▶ ASSIGNMENT: Please transcribe the entries exactly and omit the images they contain.

▶ MATERIAL SUPPLIED:
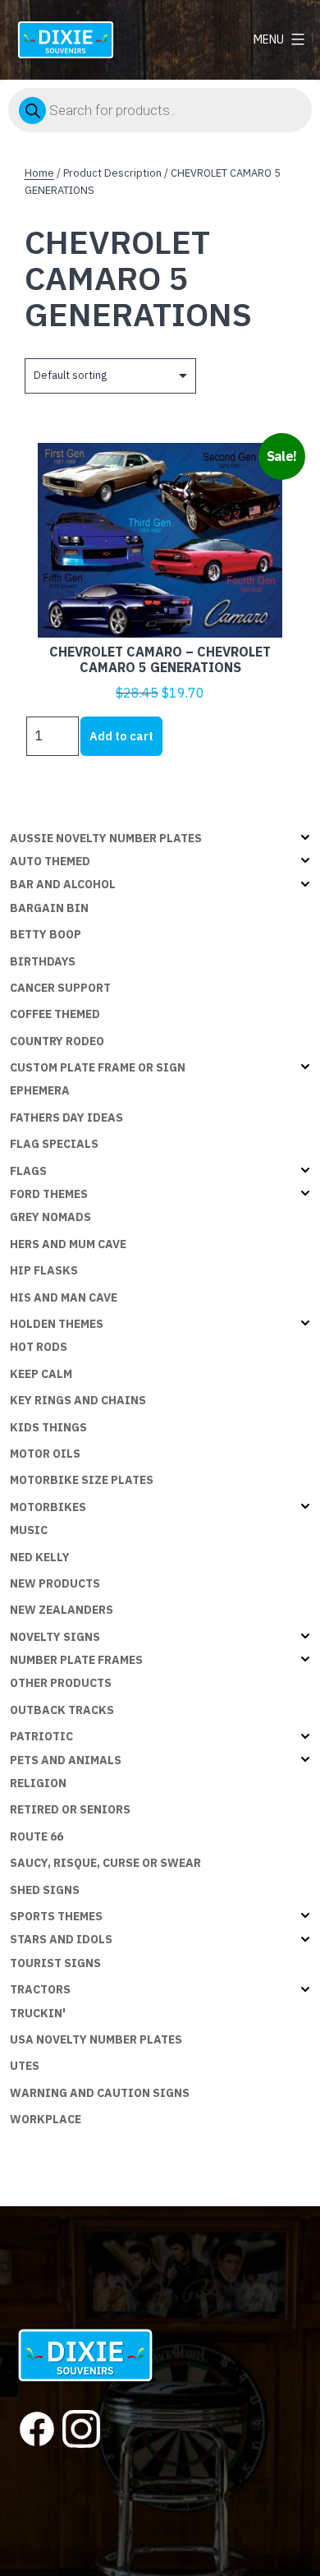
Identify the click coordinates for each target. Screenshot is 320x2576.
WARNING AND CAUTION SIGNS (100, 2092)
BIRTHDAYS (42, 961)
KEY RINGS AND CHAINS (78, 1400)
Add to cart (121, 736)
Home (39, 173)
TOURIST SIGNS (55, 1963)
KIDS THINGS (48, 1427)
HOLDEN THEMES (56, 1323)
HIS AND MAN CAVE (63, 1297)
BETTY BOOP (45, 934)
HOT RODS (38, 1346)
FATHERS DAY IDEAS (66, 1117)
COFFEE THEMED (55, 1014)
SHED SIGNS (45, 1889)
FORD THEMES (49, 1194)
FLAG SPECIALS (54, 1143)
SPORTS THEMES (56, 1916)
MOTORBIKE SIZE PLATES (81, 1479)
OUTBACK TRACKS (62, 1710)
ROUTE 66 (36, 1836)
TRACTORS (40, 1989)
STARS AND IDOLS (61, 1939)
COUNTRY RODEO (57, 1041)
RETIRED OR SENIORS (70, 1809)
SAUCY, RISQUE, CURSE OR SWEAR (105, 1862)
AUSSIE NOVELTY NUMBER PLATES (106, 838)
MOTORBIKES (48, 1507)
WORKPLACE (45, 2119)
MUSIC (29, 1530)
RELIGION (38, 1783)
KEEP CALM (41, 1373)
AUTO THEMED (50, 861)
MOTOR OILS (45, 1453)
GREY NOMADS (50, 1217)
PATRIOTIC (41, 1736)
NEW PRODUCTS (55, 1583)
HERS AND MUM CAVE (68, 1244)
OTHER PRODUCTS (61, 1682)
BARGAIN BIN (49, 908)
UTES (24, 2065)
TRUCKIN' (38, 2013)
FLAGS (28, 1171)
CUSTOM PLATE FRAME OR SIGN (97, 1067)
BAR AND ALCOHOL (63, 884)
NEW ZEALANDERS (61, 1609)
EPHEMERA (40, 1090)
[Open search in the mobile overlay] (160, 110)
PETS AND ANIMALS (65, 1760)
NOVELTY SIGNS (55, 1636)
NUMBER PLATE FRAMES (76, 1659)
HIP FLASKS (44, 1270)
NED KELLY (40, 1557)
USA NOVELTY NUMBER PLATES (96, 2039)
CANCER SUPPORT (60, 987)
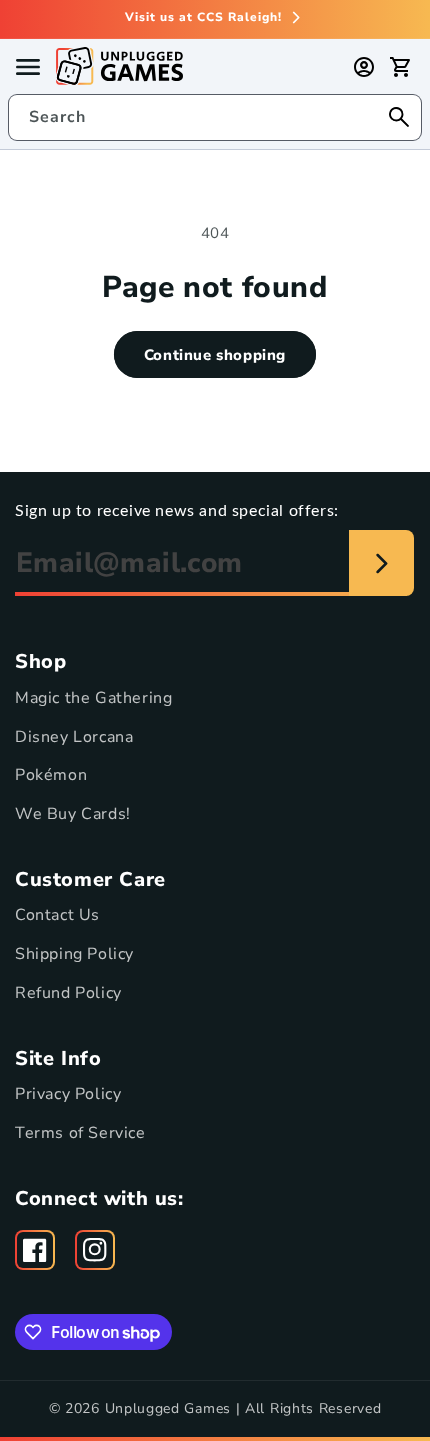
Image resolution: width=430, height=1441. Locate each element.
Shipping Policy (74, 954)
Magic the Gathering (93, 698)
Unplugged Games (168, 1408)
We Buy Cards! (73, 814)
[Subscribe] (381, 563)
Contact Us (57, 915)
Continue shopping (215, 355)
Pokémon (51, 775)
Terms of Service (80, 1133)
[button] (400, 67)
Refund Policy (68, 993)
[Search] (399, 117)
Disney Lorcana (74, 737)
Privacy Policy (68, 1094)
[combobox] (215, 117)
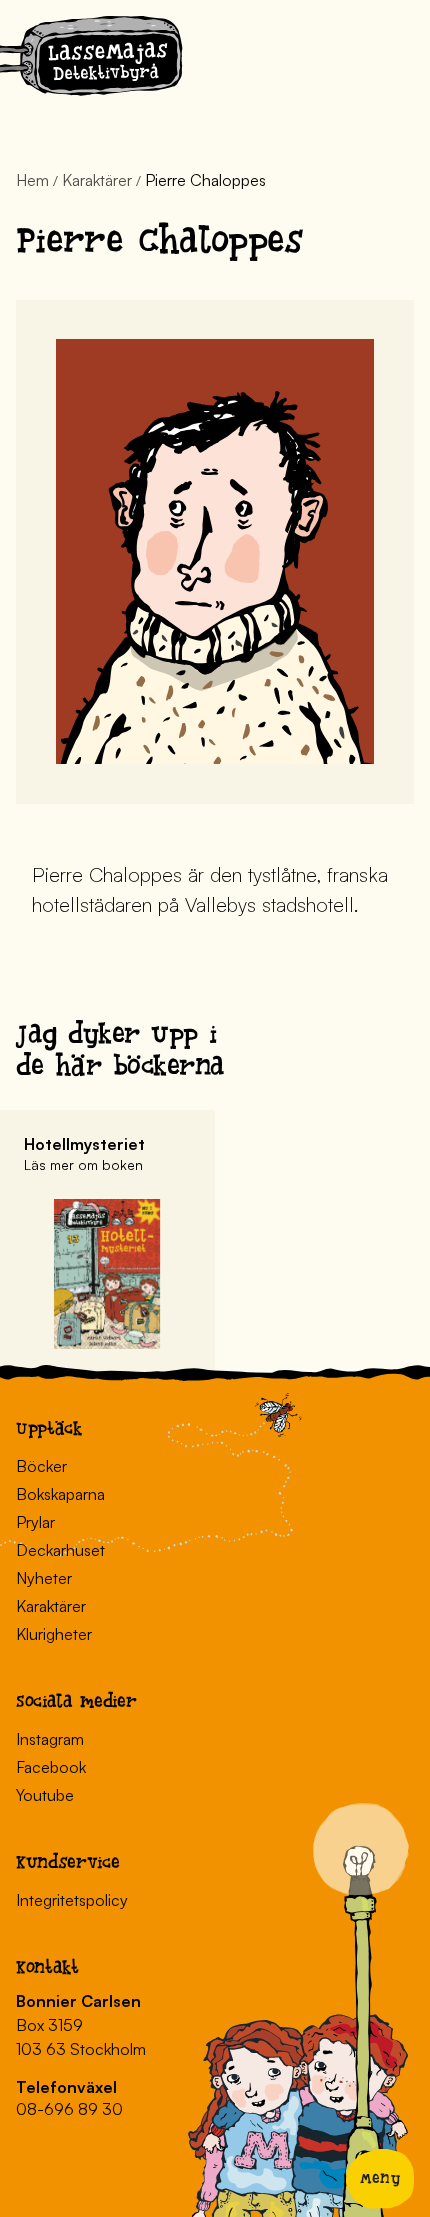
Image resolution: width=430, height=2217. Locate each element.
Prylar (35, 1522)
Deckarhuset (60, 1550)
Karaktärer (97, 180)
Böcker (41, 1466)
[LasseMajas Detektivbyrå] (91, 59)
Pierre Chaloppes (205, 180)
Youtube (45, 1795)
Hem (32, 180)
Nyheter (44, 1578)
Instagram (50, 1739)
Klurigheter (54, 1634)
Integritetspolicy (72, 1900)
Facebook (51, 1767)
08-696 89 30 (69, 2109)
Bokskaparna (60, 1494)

▶ RESPONSE:
Identify the click coordinates for each target. Screenshot is 320x2576.
WARNING AND CAUTION SIGNS (100, 2092)
BIRTHDAYS (42, 961)
KEY RINGS AND CHAINS (78, 1400)
Add to cart (121, 736)
Home (39, 173)
TOURIST SIGNS (55, 1963)
KIDS THINGS (48, 1427)
HOLDEN THEMES (56, 1323)
HIS AND MAN CAVE (63, 1297)
BETTY BOOP (45, 934)
HOT RODS (38, 1346)
FATHERS DAY IDEAS (66, 1117)
COFFEE THEMED (55, 1014)
SHED SIGNS (45, 1889)
FORD THEMES (49, 1194)
FLAG SPECIALS (54, 1143)
SPORTS THEMES (56, 1916)
MOTORBIKE SIZE PLATES (81, 1479)
OUTBACK TRACKS (62, 1710)
ROUTE 66 (36, 1836)
TRACTORS (40, 1989)
STARS AND IDOLS (61, 1939)
COUNTRY RODEO (57, 1041)
RETIRED OR SENIORS (70, 1809)
SAUCY, RISQUE, CURSE OR SWEAR (105, 1862)
AUSSIE NOVELTY NUMBER PLATES (106, 838)
MOTORBIKES (48, 1507)
WORKPLACE (45, 2119)
MUSIC (29, 1530)
RELIGION (38, 1783)
KEEP CALM (41, 1373)
AUTO THEMED (50, 861)
MOTOR OILS (45, 1453)
GREY NOMADS (50, 1217)
PATRIOTIC (41, 1736)
NEW PRODUCTS (55, 1583)
HERS AND MUM CAVE (68, 1244)
OTHER PRODUCTS (61, 1682)
BARGAIN BIN (49, 908)
UTES (24, 2065)
TRUCKIN' (38, 2013)
FLAGS (28, 1171)
CUSTOM PLATE FRAME OR SIGN (97, 1067)
BAR AND ALCOHOL (63, 884)
NEW ZEALANDERS (61, 1609)
EPHEMERA (40, 1090)
[Open search in the mobile overlay] (160, 110)
PETS AND ANIMALS (65, 1760)
NOVELTY SIGNS (55, 1636)
NUMBER PLATE FRAMES (76, 1659)
HIP FLASKS (44, 1270)
NED KELLY (40, 1557)
USA NOVELTY NUMBER PLATES (96, 2039)
CANCER SUPPORT (60, 987)
Image resolution: width=430, height=1441. Locate each element.
Shipping Policy (74, 954)
Magic the Gathering (93, 698)
Unplugged Games (168, 1408)
We Buy Cards! (73, 814)
[Subscribe] (381, 563)
Contact Us (57, 915)
Continue shopping (215, 355)
Pokémon (51, 775)
Terms of Service (80, 1133)
[button] (400, 67)
Refund Policy (68, 993)
[Search] (399, 117)
Disney Lorcana (74, 737)
Privacy Policy (68, 1094)
[combobox] (215, 117)
Image resolution: width=430, height=2217. Locate each element.
Prylar (35, 1522)
Deckarhuset (60, 1550)
Karaktärer (97, 180)
Böcker (41, 1466)
[LasseMajas Detektivbyrå] (91, 59)
Pierre Chaloppes (205, 180)
Youtube (45, 1795)
Hem (32, 180)
Nyheter (44, 1578)
Instagram (50, 1739)
Klurigheter (54, 1634)
Integritetspolicy (72, 1900)
Facebook (51, 1767)
08-696 89 30 (69, 2109)
Bokskaparna (60, 1494)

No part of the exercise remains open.